The world’s independent music companies have teamed to set up an agency that has secured a licensing deal with MySpace, the leading social networking site.
The agency’s called Merlin and was launched at the annual MidemNet music industry conference, with its backers claiming it will become the "fifth major" in the industry.
Alison Wenham, president of World Independent Network (WIN), told a January 19th Cannes, France, press conference that Merlin will allow independent labels to achieve parity with each other – and with the majors – in getting a fair share of the revenues being generated by new business models.
She said it’s been set up as a non-profit, privately funded organization based in London that will be a unique global vehicle for both licensors and licensees.
Within days of the Midem press bash, Merlin signed an agreement with Snocap, the San Francisco-based digital rights company formed by Napster founder Shawn Fanning.
It allows those who own rights to music to place them onto P2P networks and retail sites that have digital rights management.
This means that, through Snocap, music can theoretically be controlled (charged for and copy restricted) and still leverage popular P2P sites including MySpace.
The launch of Merlin, which Wenham described as "the culmination of several years’ work," follows the rapid growth in popularity of such sites as YouTube, where fans often post video clips carrying their choice of music without permission from copyright holders.
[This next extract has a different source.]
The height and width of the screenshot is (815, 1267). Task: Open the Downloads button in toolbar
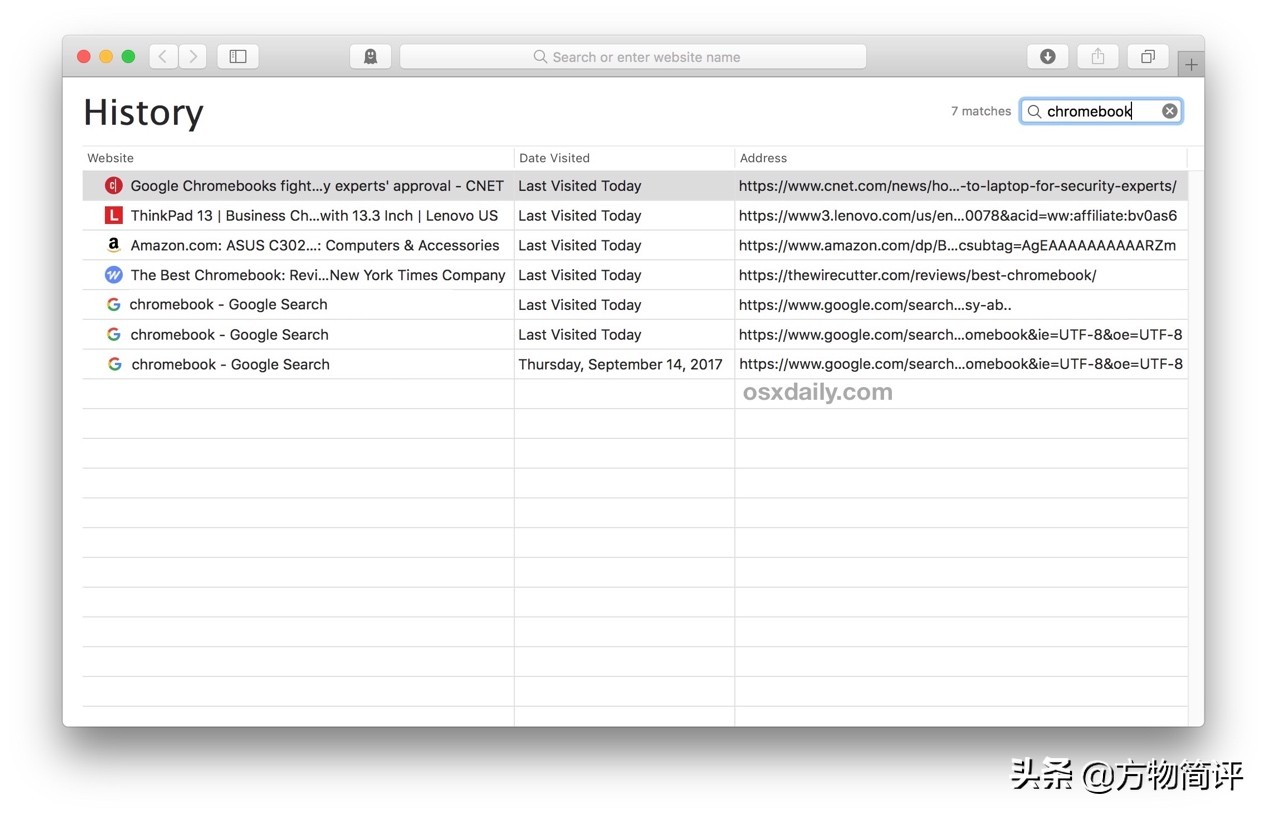coord(1047,57)
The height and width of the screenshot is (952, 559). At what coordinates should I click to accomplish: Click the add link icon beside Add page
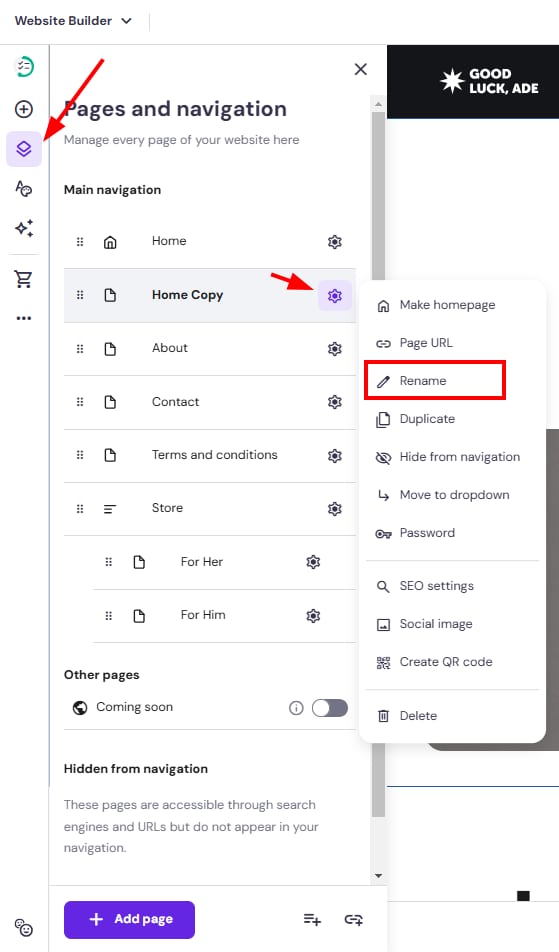coord(353,919)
The group aims to rectify what it calls the "poor cousin" status of deals previously offered to independent labels and will address the "growing assumption that, for emerging media, only the four majors need to be licensed, with the rest free to air."
Merlin chief exec Charles Caldas, a former head of Shock Entertainment Group, Australia’s largest independent music and entertainment distributor, issued a statement saying he’s already talking with some of the other new media companies.
"The form of copyright apartheid currently being applied to the value of independent rights is unacceptable.
"Merlin will enable independents around the world to participate in new licensing and revenue models on competitive terms.
"Without Merlin, the sector ran a huge risk of being cut out of the revenue chain," he explained.
Caldas will report to a board of rights owners from around the globe, who are expected to be elected and ratified by the end of the month.
Apart from having WIN on board, Merlin’s also got the backing of Impala (the European Independent Music Companies Association), the U.K.’s Association of Independent Music (AIM) and other trade organisations in France (UPFI), Canada, Germany, Norway, Japan, Sweden, Brazil, Spain, New Zealand and Australia.
The independents’ global market share for 2005 was 29 percent, according to Music & Copyright. British Phonographic Industry figures report that 83 percent of that year’s U.K. releases came from the indie sector.
Midem was held in Cannes January 21-26.